2004 Denver Annual Meeting (November 7–10, 2004)

Paper No. 9
Presentation Time: 4:00 PM

PEDOGENIC IRON OXIDE MINERALOGIC VARIATION FROM A CLIMATIC AND GEOGRAPHIC TRANSECT OF THE LOESS PLATEAU, CENTRAL CHINA


WAGONER, Laureen, Geology, Univ of California, One Shields Ave, Davis, CA 95616, SINGER, Michael J., LAWR, Univ of California, Davis, CA 95616 and DENG, Chenglong, Institute of Geology and Geophysics, Chinese Academy of Sciences, POB#9825, Beijing, 100029, China, wagoner@geology.ucdavis.edu

The Loess Plateau of north central China (CLP) contains a 2.5 ma record of paleoclimate change. The modern climate is dominated by alternation of the warm, wet summer and cold, dry and windy winter monsoons. Former glacial climates on the CLP were likely dominated by winter-monsoon-like conditions and enhanced loess deposition, whereas interglacials were dominated by summer-monsoon-like conditions conducive to rapid weathering and soil formation.

The purpose of this work is to compare the iron oxide/oxyhydroxide mineralogy contained within 2 loess-paleosol couplets collected from 2 sites on the CLP. Wiggle matching of sedimentary magnetic susceptibility variations with the marine SPECMAP d18O record has established that the S1/ L2 (paleosol and parent loess respectively) couplet represents the Last Interglacial soil and preceding OIS-6 glacial loess. The S5/L6 paleosol-loess pair corresponds to the MIS 13-15/16 interglacial and glacial stages respectively.

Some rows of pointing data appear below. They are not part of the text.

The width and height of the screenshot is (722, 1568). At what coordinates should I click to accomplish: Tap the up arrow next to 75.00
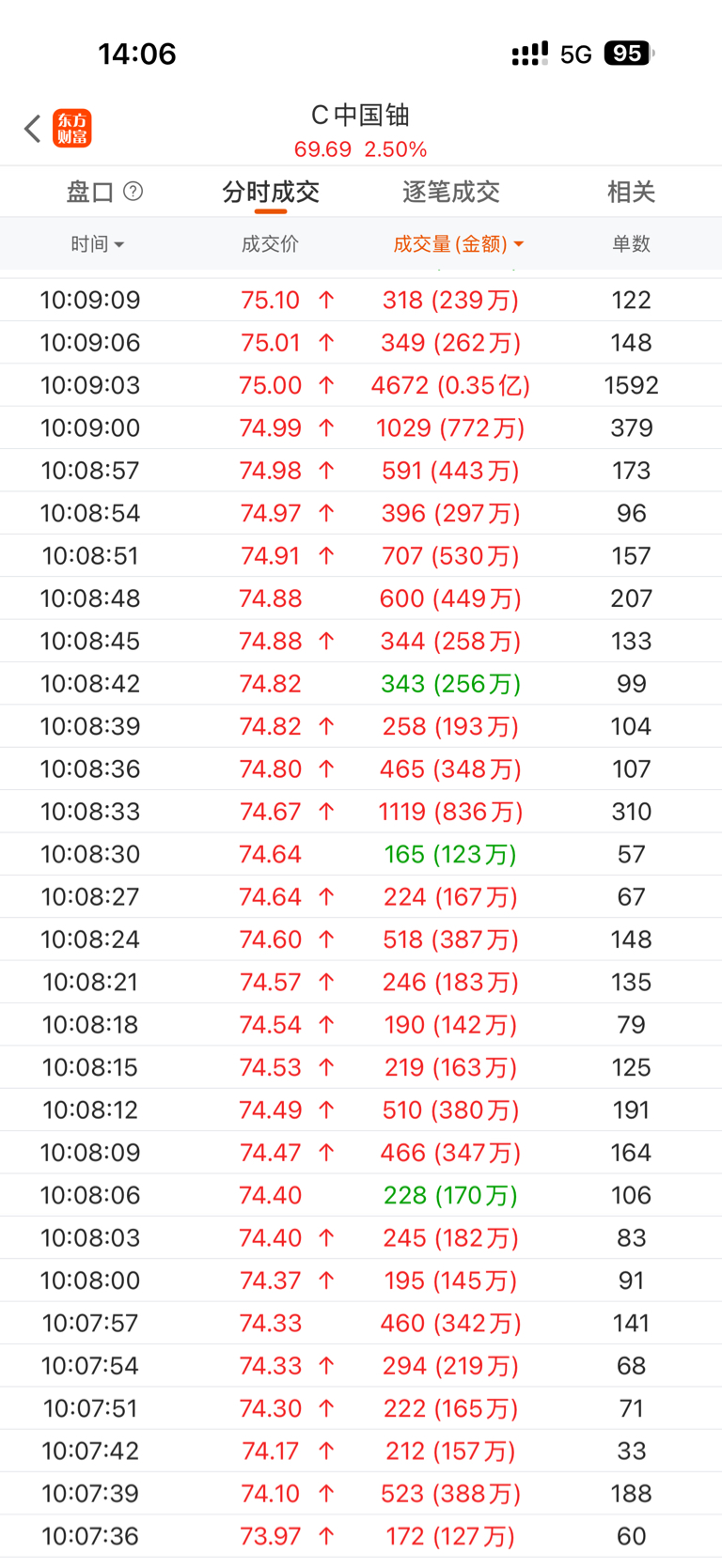(x=326, y=385)
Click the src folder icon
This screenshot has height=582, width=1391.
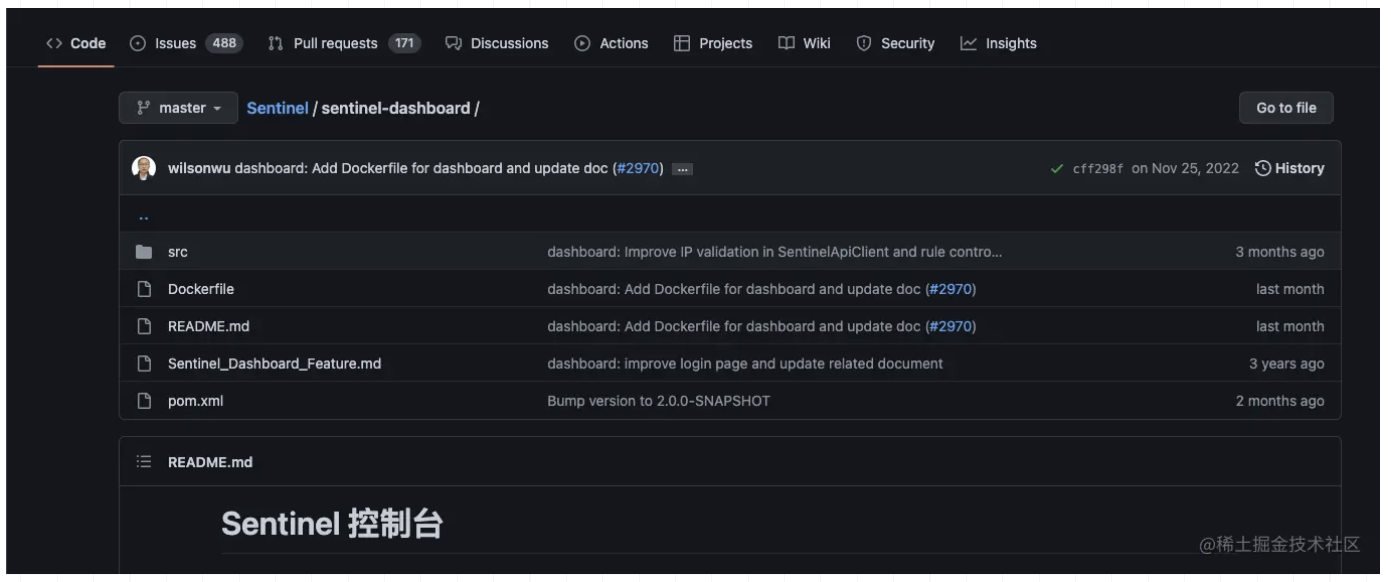144,252
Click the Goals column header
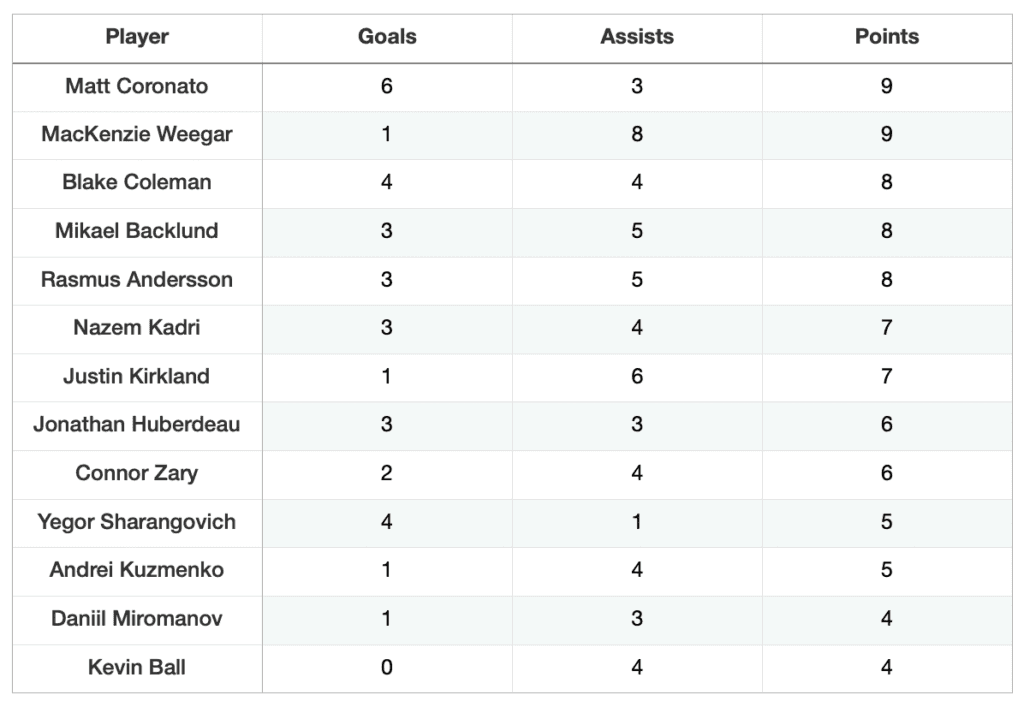 (387, 37)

The study sites represent a transect from the drier northern Plateau margin to the wetter southern margin. The northern Shimao site is characterized by coarse silts and oxidized sands derived from proximal desert sources. The southern Wei'nan site is distal to the dust sources and is characterized by thin, clayey, highly weathered loess and paleosols containing abundant redoxymorphic concentrations.

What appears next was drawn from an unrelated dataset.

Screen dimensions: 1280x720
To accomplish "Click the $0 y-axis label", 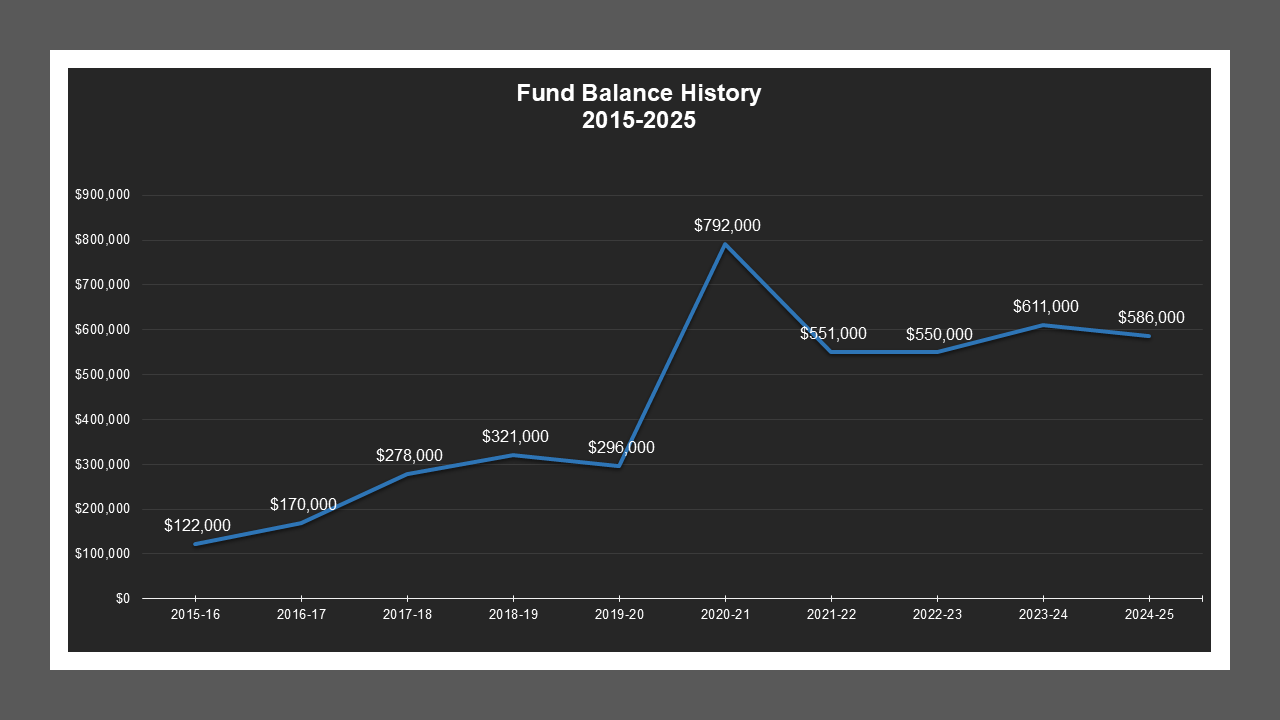I will click(x=122, y=599).
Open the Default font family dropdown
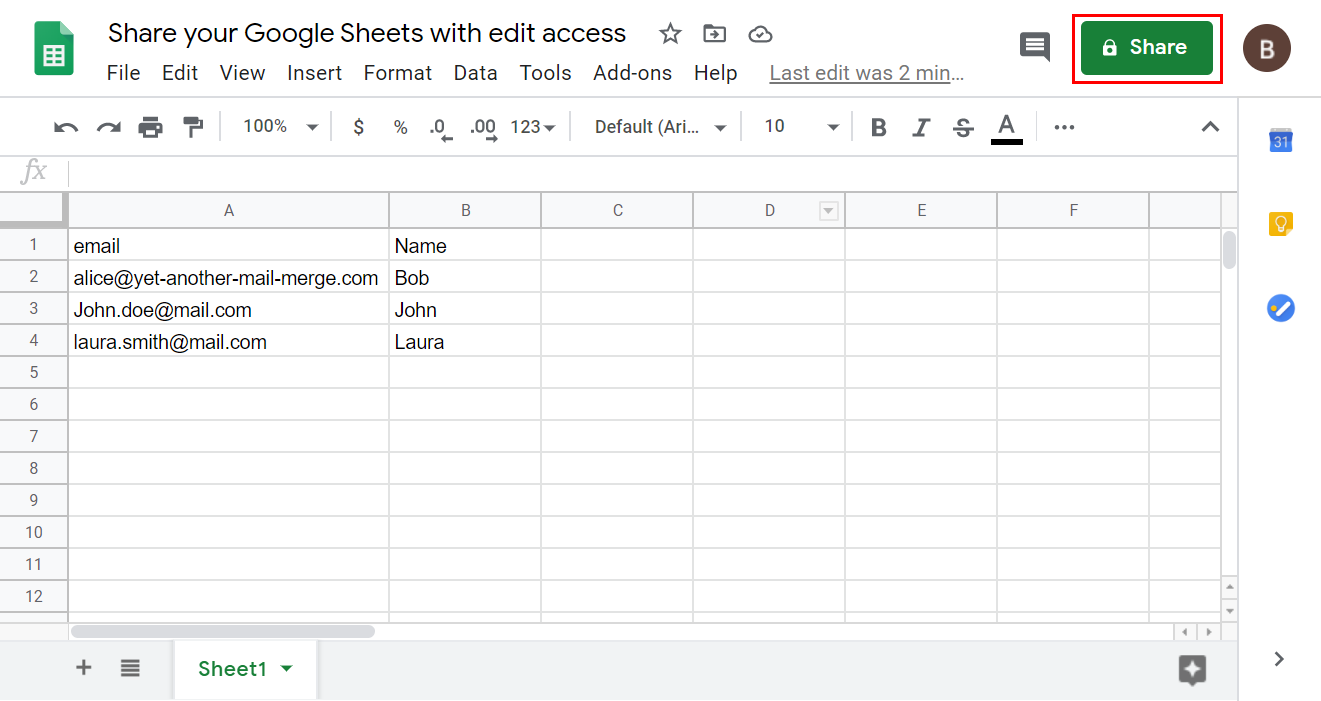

This project compares iron oxide mineral occurrence in loess and paleosols on an intra-site and regional basis. Oxide mineral variation within loess-paleosol couplets includes differences in grain size, mineralogy and origin. Silt to clay-size oxides are transported, whereas submicron oxides are formed in situ, often as coatings. Oxide mineral phases differ at the nanoscale in structure and reactivity compared to their macroscopic equivalents. The goal of this work is to establish correlations between the nanoscale iron oxides and the soil environmental conditions of their formation.

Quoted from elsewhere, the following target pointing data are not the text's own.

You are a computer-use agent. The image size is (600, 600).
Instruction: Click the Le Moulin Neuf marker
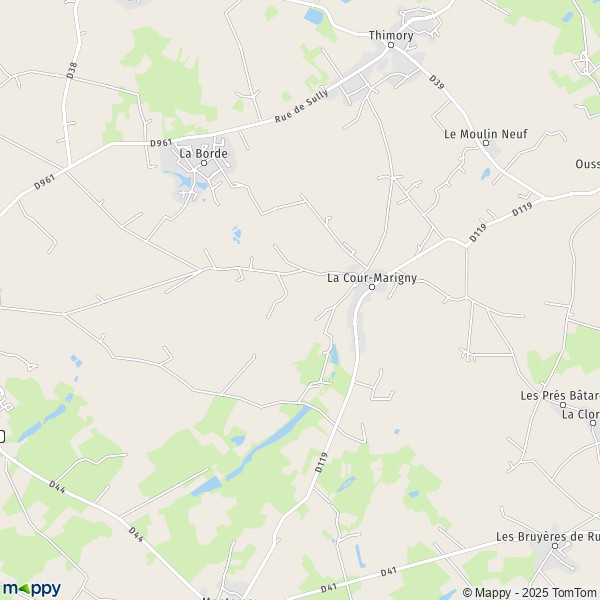pos(486,143)
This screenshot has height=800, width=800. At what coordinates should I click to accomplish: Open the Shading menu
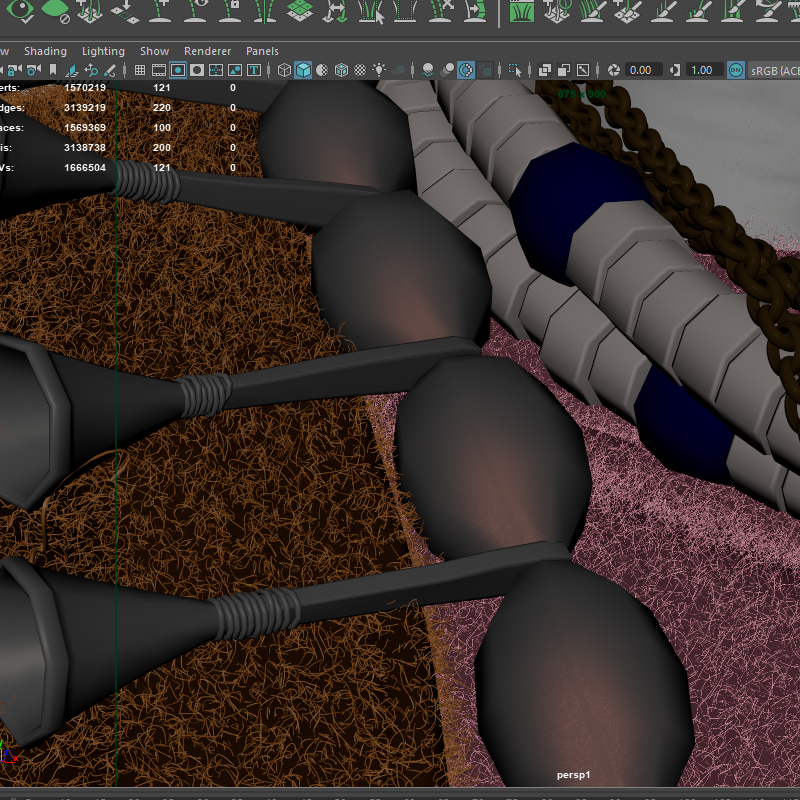point(46,51)
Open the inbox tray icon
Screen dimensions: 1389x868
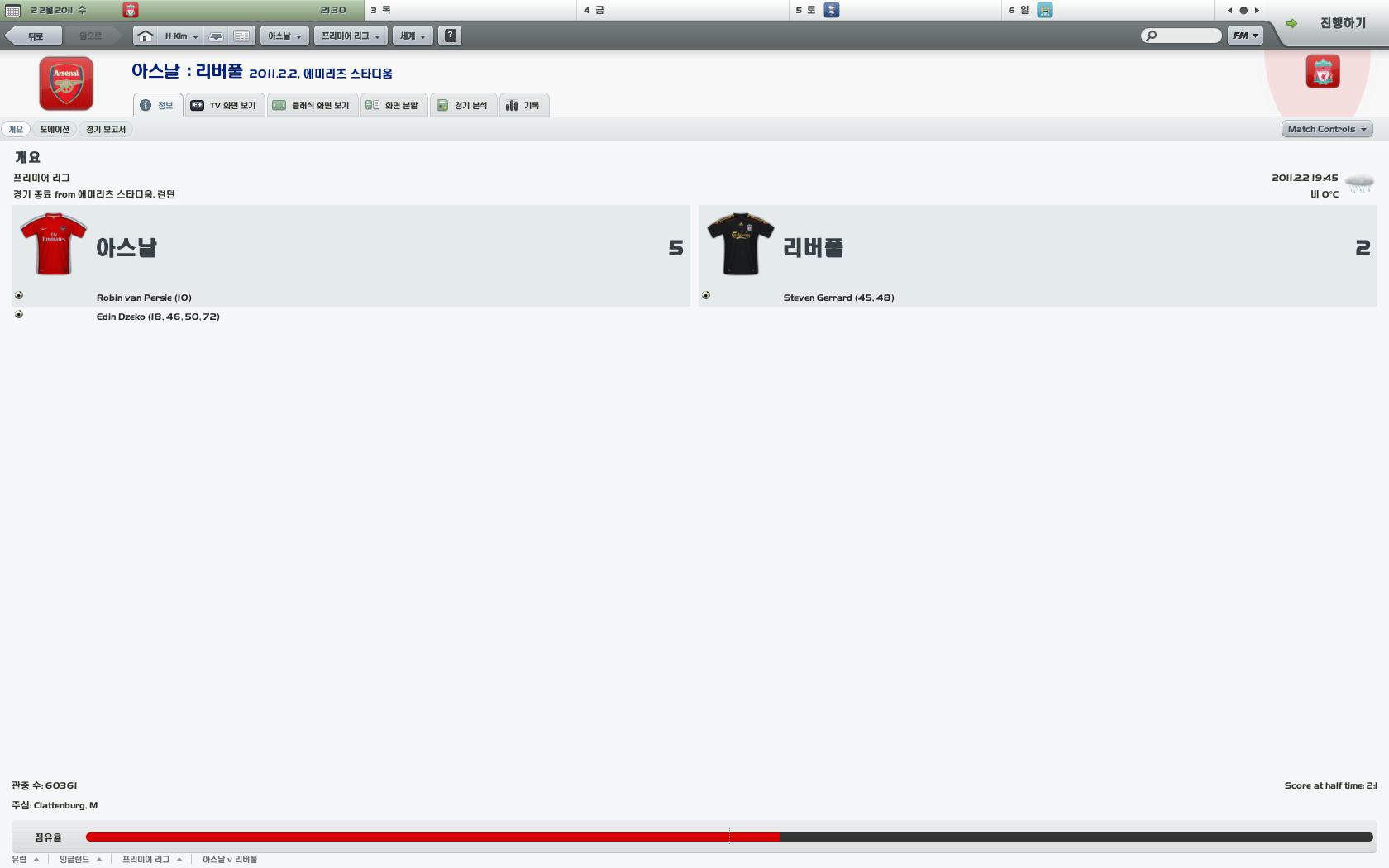(x=216, y=36)
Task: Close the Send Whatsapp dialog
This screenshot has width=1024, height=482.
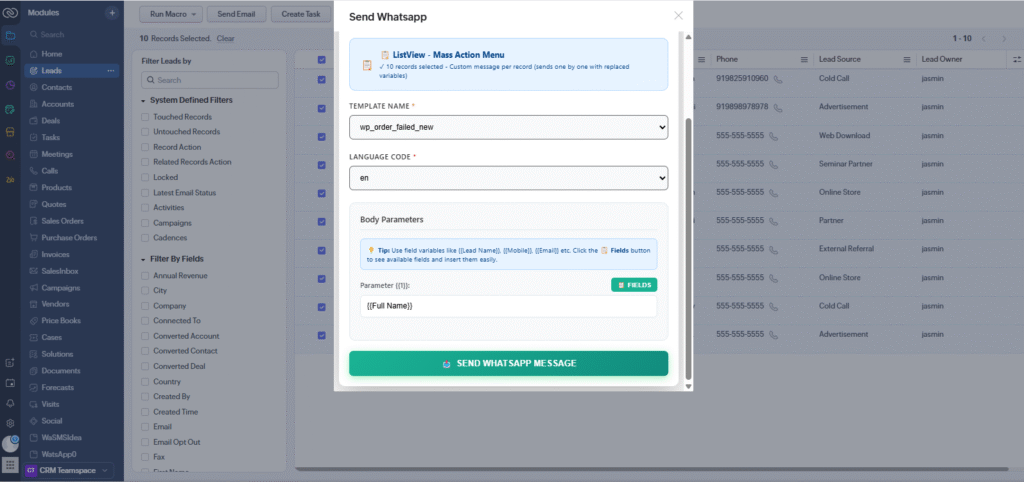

Bulk pedogenic iron oxides have been isolated and will be examined via analytical TEM for crystal chemistry and structure. This and surface scaling patterns will be used to help distinguish discrete populations of minerals. Finally, oxygen isotopes of iron oxides will be measured to directly compare regional hydrologic conditions with global proxies of climate change.